> Records for the task:
┄┄┄┄┄┄
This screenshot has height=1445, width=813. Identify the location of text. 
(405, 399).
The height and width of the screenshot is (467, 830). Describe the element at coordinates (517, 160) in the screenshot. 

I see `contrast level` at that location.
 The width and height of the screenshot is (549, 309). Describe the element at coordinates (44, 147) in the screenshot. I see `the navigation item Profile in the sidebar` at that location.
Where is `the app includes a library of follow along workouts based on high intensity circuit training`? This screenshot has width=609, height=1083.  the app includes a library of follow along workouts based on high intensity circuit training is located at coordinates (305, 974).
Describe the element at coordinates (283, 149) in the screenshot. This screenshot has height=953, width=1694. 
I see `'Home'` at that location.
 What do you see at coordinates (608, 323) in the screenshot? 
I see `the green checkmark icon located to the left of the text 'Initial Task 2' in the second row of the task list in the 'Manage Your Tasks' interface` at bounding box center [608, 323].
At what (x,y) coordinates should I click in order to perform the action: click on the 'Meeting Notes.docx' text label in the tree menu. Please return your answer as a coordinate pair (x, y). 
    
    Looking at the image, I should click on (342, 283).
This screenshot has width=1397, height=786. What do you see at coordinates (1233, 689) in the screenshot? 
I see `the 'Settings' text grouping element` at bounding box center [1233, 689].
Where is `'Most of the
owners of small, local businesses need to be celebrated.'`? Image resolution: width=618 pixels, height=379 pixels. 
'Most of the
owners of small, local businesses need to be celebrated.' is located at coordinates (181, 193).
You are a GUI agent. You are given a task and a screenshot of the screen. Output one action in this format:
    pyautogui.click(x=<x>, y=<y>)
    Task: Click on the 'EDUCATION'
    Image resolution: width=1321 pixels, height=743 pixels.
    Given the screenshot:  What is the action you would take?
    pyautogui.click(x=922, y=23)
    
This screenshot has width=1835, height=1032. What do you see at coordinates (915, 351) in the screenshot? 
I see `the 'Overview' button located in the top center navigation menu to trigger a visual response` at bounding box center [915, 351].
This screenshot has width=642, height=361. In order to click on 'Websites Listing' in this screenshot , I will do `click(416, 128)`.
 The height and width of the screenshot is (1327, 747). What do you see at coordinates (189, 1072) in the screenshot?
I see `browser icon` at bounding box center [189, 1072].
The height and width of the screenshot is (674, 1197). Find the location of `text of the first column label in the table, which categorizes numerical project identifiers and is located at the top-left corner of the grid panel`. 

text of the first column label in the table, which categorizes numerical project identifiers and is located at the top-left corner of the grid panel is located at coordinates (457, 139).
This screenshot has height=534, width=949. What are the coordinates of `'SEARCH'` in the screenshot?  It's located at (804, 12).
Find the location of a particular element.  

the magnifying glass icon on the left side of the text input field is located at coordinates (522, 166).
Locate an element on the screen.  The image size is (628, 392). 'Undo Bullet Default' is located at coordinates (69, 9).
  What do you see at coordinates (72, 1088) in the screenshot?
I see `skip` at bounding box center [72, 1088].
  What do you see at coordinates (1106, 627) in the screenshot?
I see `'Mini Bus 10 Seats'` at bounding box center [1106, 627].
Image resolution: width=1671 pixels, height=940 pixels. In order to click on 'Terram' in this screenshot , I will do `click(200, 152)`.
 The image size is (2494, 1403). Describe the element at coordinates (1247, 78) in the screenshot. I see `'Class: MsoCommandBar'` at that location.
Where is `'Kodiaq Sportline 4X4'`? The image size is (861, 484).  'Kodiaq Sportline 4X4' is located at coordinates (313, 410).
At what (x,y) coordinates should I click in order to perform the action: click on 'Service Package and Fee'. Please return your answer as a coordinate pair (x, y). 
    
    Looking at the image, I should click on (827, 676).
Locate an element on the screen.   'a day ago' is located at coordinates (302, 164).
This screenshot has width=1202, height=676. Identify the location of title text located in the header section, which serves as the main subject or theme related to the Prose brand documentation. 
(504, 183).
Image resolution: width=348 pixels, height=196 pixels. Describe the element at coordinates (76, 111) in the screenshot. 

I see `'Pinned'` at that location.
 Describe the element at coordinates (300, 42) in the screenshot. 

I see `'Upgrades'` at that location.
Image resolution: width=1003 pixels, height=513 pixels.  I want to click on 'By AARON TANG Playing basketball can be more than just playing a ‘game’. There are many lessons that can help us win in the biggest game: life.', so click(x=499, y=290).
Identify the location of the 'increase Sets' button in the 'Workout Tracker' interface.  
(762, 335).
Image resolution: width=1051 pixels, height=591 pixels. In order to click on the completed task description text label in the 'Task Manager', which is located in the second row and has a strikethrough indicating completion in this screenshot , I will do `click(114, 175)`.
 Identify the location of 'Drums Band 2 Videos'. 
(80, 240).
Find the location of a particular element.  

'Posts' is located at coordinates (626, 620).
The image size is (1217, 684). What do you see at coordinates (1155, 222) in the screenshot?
┄┄┄┄┄┄
Format all of the rows above as a numbered list, leaving out the blank lines.

1. This screenshot has height=1445, width=813. Identify the location of text. 
2. (405, 399).
3. The height and width of the screenshot is (467, 830). Describe the element at coordinates (517, 160) in the screenshot. 
4. I see `contrast level` at that location.
5.  The width and height of the screenshot is (549, 309). Describe the element at coordinates (44, 147) in the screenshot. I see `the navigation item Profile in the sidebar` at that location.
6. Where is `the app includes a library of follow along workouts based on high intensity circuit training`? This screenshot has width=609, height=1083.  the app includes a library of follow along workouts based on high intensity circuit training is located at coordinates (305, 974).
7. Describe the element at coordinates (283, 149) in the screenshot. This screenshot has height=953, width=1694. 
8. I see `'Home'` at that location.
9.  What do you see at coordinates (608, 323) in the screenshot? 
10. I see `the green checkmark icon located to the left of the text 'Initial Task 2' in the second row of the task list in the 'Manage Your Tasks' interface` at bounding box center [608, 323].
11. At what (x,y) coordinates should I click in order to perform the action: click on the 'Meeting Notes.docx' text label in the tree menu. Please return your answer as a coordinate pair (x, y). 
12.     Looking at the image, I should click on (342, 283).
13. This screenshot has width=1397, height=786. What do you see at coordinates (1233, 689) in the screenshot? 
14. I see `the 'Settings' text grouping element` at bounding box center [1233, 689].
15. Where is `'Most of the
16. owners of small, local businesses need to be celebrated.'`? Image resolution: width=618 pixels, height=379 pixels. 
17. 'Most of the
18. owners of small, local businesses need to be celebrated.' is located at coordinates (181, 193).
19. You are a GUI agent. You are given a task and a screenshot of the screen. Output one action in this format:
20.     pyautogui.click(x=<x>, y=<y>)
21.     Task: Click on the 'EDUCATION'
22.     Image resolution: width=1321 pixels, height=743 pixels.
23.     Given the screenshot:  What is the action you would take?
24.     pyautogui.click(x=922, y=23)
25. This screenshot has width=1835, height=1032. What do you see at coordinates (915, 351) in the screenshot? 
26. I see `the 'Overview' button located in the top center navigation menu to trigger a visual response` at bounding box center [915, 351].
27. This screenshot has width=642, height=361. In order to click on 'Websites Listing' in this screenshot , I will do `click(416, 128)`.
28.  The height and width of the screenshot is (1327, 747). What do you see at coordinates (189, 1072) in the screenshot?
29. I see `browser icon` at bounding box center [189, 1072].
30. The height and width of the screenshot is (674, 1197). Find the location of `text of the first column label in the table, which categorizes numerical project identifiers and is located at the top-left corner of the grid panel`. 
31. text of the first column label in the table, which categorizes numerical project identifiers and is located at the top-left corner of the grid panel is located at coordinates (457, 139).
32. This screenshot has height=534, width=949. What are the coordinates of `'SEARCH'` in the screenshot?  It's located at (804, 12).
33. Find the location of a particular element.  
34. the magnifying glass icon on the left side of the text input field is located at coordinates (522, 166).
35. Locate an element on the screen.  The image size is (628, 392). 'Undo Bullet Default' is located at coordinates (69, 9).
36.   What do you see at coordinates (72, 1088) in the screenshot?
37. I see `skip` at bounding box center [72, 1088].
38.   What do you see at coordinates (1106, 627) in the screenshot?
39. I see `'Mini Bus 10 Seats'` at bounding box center [1106, 627].
40. Image resolution: width=1671 pixels, height=940 pixels. In order to click on 'Terram' in this screenshot , I will do `click(200, 152)`.
41.  The image size is (2494, 1403). Describe the element at coordinates (1247, 78) in the screenshot. I see `'Class: MsoCommandBar'` at that location.
42. Where is `'Kodiaq Sportline 4X4'`? The image size is (861, 484).  'Kodiaq Sportline 4X4' is located at coordinates (313, 410).
43. At what (x,y) coordinates should I click in order to perform the action: click on 'Service Package and Fee'. Please return your answer as a coordinate pair (x, y). 
44.     Looking at the image, I should click on (827, 676).
45. Locate an element on the screen.   'a day ago' is located at coordinates (302, 164).
46. This screenshot has width=1202, height=676. Identify the location of title text located in the header section, which serves as the main subject or theme related to the Prose brand documentation. 
47. (504, 183).
48. Image resolution: width=348 pixels, height=196 pixels. Describe the element at coordinates (76, 111) in the screenshot. 
49. I see `'Pinned'` at that location.
50.  Describe the element at coordinates (300, 42) in the screenshot. 
51. I see `'Upgrades'` at that location.
52. Image resolution: width=1003 pixels, height=513 pixels.  I want to click on 'By AARON TANG Playing basketball can be more than just playing a ‘game’. There are many lessons that can help us win in the biggest game: life.', so click(x=499, y=290).
53. Identify the location of the 'increase Sets' button in the 'Workout Tracker' interface.  
54. (762, 335).
55. Image resolution: width=1051 pixels, height=591 pixels. In order to click on the completed task description text label in the 'Task Manager', which is located in the second row and has a strikethrough indicating completion in this screenshot , I will do `click(114, 175)`.
56.  Identify the location of 'Drums Band 2 Videos'. 
57. (80, 240).
58. Find the location of a particular element.  
59. 'Posts' is located at coordinates (626, 620).
60. The image size is (1217, 684). What do you see at coordinates (1155, 222) in the screenshot?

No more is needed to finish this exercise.